Quand on a adopté l’Empire, quand on l’a voulu, quand toutes les classes de la société, unanimement, lui ont fourni leur contingent de partisans zélés et dévoués, quand le clergé, beaucoup de gens de la noblesse, beaucoup de la bourgeoisie, beaucoup des petits états et un si grand nombre de paysans ont demandé, exigé sa restauration, ce n’était pas un César qu’on appelait, bien qu’à l’étranger on s’y soit généralement trompé ; c’était une dynastie et, d’une certaine façon, une légitimité ! On aspirait à quelque chose de défini et de stable.
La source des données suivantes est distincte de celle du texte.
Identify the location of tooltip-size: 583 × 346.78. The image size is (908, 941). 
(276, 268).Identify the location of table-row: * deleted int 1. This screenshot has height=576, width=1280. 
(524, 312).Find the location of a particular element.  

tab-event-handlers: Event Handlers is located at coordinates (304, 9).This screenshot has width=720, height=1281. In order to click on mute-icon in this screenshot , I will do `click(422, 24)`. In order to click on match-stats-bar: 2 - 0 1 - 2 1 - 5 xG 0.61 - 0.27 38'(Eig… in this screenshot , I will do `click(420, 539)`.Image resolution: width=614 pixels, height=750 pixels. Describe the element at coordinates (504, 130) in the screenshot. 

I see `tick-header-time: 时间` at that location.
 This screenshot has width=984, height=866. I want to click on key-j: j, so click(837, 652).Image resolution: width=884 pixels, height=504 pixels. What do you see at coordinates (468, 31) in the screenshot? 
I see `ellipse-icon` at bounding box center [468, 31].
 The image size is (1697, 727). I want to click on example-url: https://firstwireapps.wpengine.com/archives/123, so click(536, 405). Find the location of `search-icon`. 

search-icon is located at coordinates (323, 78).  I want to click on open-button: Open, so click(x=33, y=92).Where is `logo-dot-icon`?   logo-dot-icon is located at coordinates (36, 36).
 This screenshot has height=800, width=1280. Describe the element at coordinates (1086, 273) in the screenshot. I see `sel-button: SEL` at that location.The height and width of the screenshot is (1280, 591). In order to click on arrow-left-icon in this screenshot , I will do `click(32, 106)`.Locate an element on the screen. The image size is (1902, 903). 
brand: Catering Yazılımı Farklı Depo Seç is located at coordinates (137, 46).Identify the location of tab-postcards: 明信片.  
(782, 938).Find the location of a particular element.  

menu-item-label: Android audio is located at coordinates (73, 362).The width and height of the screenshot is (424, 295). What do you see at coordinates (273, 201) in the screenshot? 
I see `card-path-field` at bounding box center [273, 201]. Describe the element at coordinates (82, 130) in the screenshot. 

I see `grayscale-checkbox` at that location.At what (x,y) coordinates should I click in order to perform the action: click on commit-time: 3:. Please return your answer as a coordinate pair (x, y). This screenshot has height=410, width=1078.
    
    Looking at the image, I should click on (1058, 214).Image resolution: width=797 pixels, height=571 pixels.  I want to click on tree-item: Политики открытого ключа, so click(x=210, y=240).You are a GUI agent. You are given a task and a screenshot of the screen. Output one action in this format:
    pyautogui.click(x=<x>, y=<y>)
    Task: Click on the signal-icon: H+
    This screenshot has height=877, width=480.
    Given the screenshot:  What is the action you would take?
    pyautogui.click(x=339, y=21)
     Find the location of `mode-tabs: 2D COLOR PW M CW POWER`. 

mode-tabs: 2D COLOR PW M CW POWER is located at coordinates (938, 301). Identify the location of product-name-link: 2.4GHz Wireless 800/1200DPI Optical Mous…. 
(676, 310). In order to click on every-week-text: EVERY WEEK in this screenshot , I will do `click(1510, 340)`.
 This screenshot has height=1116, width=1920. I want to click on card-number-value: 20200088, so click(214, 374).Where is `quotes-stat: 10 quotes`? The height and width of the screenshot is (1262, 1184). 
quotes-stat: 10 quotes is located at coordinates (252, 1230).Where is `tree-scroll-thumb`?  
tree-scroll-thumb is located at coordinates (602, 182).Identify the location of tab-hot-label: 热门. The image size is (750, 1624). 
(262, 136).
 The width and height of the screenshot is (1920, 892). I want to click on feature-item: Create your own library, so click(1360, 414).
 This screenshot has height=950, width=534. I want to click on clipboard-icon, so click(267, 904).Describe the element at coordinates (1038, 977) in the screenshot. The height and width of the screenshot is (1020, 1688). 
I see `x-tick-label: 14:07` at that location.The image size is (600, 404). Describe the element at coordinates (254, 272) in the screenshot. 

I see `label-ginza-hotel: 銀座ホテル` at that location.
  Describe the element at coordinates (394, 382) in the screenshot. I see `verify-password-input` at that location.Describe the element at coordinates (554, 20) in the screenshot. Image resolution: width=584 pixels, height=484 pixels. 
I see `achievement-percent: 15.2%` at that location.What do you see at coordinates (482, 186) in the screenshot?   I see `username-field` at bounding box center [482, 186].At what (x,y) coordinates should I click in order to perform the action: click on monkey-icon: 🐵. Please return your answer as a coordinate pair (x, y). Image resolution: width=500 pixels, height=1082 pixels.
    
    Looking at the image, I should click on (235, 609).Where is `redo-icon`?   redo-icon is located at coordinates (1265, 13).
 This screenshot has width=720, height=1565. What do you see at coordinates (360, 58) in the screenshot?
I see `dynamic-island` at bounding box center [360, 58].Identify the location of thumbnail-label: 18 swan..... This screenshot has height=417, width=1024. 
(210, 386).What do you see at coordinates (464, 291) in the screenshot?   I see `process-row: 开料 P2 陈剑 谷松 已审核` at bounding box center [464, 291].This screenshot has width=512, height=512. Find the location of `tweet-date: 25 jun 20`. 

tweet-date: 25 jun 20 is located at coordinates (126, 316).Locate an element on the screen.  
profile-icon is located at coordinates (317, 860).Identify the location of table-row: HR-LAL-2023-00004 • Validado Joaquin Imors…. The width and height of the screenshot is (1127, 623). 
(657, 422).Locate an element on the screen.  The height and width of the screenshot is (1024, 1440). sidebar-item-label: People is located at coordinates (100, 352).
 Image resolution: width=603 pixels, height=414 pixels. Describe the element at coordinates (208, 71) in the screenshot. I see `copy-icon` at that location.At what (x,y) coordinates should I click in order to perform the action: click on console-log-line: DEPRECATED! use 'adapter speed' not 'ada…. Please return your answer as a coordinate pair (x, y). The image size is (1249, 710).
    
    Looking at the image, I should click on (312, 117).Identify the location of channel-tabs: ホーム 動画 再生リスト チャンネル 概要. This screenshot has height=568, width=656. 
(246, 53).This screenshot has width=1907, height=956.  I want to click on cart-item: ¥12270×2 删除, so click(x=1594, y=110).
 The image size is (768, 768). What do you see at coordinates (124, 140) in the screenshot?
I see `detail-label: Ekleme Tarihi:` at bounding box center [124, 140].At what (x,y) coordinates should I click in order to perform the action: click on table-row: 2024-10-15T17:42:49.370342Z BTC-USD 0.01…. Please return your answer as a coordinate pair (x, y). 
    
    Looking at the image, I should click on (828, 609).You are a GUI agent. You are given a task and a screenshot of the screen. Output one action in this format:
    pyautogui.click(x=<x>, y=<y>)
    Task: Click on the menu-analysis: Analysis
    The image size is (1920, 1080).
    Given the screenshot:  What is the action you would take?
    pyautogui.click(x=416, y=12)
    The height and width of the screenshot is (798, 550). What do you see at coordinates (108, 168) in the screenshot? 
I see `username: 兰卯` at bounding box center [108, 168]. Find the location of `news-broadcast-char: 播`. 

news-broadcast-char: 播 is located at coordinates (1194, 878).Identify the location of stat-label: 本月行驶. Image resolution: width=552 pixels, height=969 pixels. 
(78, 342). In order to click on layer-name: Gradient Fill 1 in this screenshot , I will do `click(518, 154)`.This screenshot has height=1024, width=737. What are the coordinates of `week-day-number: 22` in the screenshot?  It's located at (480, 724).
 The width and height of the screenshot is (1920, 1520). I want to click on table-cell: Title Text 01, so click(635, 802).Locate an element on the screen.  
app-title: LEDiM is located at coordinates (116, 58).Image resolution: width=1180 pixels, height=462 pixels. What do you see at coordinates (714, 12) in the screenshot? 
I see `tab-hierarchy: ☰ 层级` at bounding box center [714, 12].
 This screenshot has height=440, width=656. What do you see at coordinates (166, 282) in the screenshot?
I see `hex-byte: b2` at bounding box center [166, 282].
Qui se rappelait, dans le pays le plus oublieux qui fût jamais, les origines et l’histoire de la France ? Qui se rappelait le Roi de Bouvines et Saint-Louis et ses gloires et Henri IV et même Louis XIV ? Les royalistes tout au plus, mais pour Napoléon Ier, il en allait autrement.

Dans leur désir de rendre la durée de la Restauration impossible, les libéraux s’étaient, depuis 1817, ingéniés de toutes les manières pour opposer la monarchie militaire tombée à la monarchie traditionnelle de retour, et, avec un tact parfait, ils avaient immédiatement créé une tradition pour la monarchie militaire. Grosses histoires, petits livres, tableaux, statues, images à deux sous, toujours dans la bonne et ferme intention de ruiner la maison de Bourbon, les amateurs du parlementarisme n’ont rien épargné pour encadrer le nom du conquérant dans le plus durable et magique prestige. Ils ont fait revenir de loin les cendres du héros et, ne sachant qu’inventer on peut dire qu’ils ont divinisé l’idole. Car à le bien prendre et à considérer même sans grande attention l’abside de l’Église de la Magdelaine, Napoléon y prime au moins la patronne du temple et peut-être Dieu le Père.

Il n’y a donc rien d’étonnant à ce qu’en 1848, toute la partie des populations qui n’était pas pleinement convaincue que c’était le premier Empereur lui-même qui allait reparaître, et bien des gens le tenaient pour certain, toutes ces populations voulussent au moins avoir un souverain de ce sang et rompre pour toujours avec la Révolution, en se replaçant sous le sceptre qui leur présentait avec tous les droits les mieux fondés, les droits héréditaires, bien entendu, la somme glorieuse des souvenirs les plus héroïques. Quand ils virent inaugurer le troisième Empereur de la dynastie, ils ne doutèrent pas du tout qu’ils ne fussent les confesseurs du vrai, du beau et du juste, et comme leur sentiment les ramenait à ce qu’ils considéraient comme la correction de toute usurpation accidentelle, et qu’ils ne voulaient rien que le droit, le second Empire ne saurait nullement être considéré comme un césarisme.